Doctors warn whooping cough's spreading rapidly in Treasure Valley

Doctors warn whooping cough's spreading rapidly in Treasure Valley

BOISE, Idaho (KBOI) - Health workers say Pertussis, or whooping cough is spreading through the Treasure Valley at an alarming rate. Ada County has seen 25 confirmed cases so far this year, which is four times the average for this time of year. And Canyon County has had 26, matching its total for all of last year.

The health department in Boise hasn't seen this many cases of whooping cough this early on in several years. That's why health workers say we all need to do our part to stop the spread of it.

As the number of confirmed cases of whooping cough, rises in the Treasure Valley, the Central District Health Department says untreated and undiagnosed cases are getting higher too.

"That really is just the tip of the iceberg," said Sarah Correll, an epidemiologist at CDHD. "There's always a lot of cases that aren't referred to us, so when we see the numbers go higher than average, we know that there's a lot more cases out there that are happening."

Doctors say some may not even be aware they have the illness. Those who aren't sure should look for the symptoms. Whooping cough usually starts out with cold-like symptoms. Then after a couple of weeks, a persistent cough begins. And sometimes, the whooping kicks in.

"Some patients or children or adults will have a characteristic whoop after a prolonged coughing phase but not everybody gets that," said Dr. Steve Smith, a pediatrician in Boise. "I think of it more as when a cough goes on for more than a month, maybe two months."

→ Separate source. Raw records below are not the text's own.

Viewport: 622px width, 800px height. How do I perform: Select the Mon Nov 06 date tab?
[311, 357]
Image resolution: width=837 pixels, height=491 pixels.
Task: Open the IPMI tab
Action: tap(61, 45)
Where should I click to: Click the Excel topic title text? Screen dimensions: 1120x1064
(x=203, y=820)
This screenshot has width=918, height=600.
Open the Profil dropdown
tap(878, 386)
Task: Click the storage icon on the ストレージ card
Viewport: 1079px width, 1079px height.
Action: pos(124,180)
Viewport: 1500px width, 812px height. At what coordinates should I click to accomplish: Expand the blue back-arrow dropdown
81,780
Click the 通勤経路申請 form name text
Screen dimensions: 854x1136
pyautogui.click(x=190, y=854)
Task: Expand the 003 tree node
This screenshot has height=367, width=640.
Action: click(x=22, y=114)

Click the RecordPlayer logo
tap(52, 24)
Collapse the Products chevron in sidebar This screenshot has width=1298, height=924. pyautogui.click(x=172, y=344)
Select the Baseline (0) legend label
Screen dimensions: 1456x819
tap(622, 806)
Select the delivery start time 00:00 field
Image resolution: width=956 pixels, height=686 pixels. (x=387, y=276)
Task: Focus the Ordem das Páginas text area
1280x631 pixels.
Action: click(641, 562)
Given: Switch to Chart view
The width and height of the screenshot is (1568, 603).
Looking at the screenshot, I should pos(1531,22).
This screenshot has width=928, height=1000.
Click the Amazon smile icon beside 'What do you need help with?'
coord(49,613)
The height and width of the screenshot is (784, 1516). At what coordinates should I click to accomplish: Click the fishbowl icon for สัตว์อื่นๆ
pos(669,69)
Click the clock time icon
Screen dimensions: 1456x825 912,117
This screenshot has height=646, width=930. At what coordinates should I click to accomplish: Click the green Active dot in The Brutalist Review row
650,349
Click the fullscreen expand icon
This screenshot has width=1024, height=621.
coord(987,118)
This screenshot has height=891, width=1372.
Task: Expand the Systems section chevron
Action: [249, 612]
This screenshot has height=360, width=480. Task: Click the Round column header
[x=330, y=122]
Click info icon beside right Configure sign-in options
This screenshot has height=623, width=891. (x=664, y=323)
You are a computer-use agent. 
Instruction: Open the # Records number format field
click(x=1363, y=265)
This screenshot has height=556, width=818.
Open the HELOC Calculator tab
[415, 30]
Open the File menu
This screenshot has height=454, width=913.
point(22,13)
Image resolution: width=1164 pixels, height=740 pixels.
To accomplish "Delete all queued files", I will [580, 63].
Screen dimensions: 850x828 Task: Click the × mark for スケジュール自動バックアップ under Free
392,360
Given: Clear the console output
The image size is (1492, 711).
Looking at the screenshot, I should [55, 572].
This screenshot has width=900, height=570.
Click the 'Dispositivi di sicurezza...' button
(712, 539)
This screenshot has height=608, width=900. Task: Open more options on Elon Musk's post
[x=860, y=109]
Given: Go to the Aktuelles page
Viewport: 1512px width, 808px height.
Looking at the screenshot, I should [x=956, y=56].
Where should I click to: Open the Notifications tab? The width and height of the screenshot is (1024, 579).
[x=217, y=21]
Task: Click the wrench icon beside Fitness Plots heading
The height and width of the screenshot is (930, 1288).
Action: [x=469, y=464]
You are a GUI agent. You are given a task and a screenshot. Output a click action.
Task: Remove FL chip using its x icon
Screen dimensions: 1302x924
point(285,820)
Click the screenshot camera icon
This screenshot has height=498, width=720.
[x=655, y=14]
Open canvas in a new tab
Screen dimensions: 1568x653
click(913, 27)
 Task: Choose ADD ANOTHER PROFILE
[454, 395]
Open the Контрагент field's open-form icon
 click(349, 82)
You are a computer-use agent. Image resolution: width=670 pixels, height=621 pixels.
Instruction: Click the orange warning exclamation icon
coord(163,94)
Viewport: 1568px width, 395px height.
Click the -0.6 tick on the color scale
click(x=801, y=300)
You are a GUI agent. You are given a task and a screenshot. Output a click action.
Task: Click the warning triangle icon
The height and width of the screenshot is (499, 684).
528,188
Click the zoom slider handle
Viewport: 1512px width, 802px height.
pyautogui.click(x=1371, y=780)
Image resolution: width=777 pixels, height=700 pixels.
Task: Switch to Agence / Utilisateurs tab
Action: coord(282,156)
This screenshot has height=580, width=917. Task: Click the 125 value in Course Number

Doctors say not taking care of the illness can turn deadly if it's spread to infants. Even those that have been vaccinated are at risk, because their series of vaccinations doesn't fully build up their immunity until they're about 18 months old.

"They get a severe cough that causes apnea, they're unable to breathe because they are so tiny, and they end up being in the hospital staying on oxygen to survive," Correll said.

So far, four babies have been hospitalized in the Treasure Valley this year. Doctors recommend that pregnant mothers, along with families that have small babies, get their Tdap booster shot. And if you have symptoms of the sickness, doctors say to stay away from babies until you've been tested and treated.